§ **What to produce**
Could you output the entries that follow exactly, omitting any pictures they contain?

Pixel coordinate grounding data
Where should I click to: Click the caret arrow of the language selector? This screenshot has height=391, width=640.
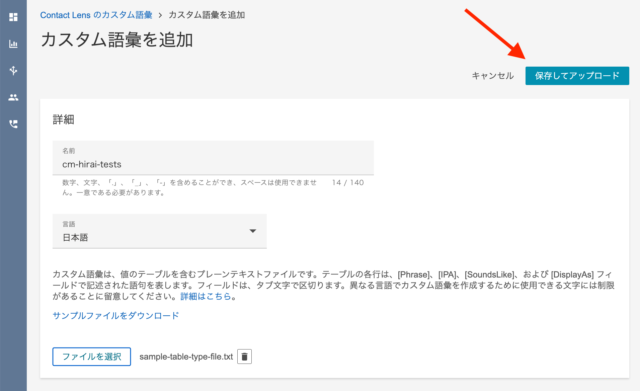click(253, 231)
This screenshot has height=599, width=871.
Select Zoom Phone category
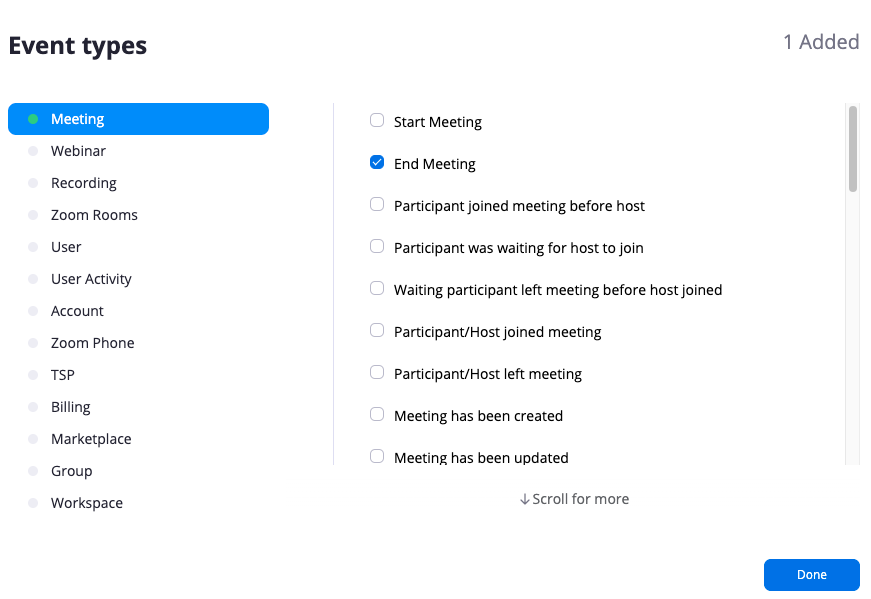92,343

§ **Task answer**
Where should I click to: Click the caret arrow of the language selector? This screenshot has height=391, width=640.
click(253, 231)
This screenshot has height=599, width=871.
Select Zoom Phone category
92,343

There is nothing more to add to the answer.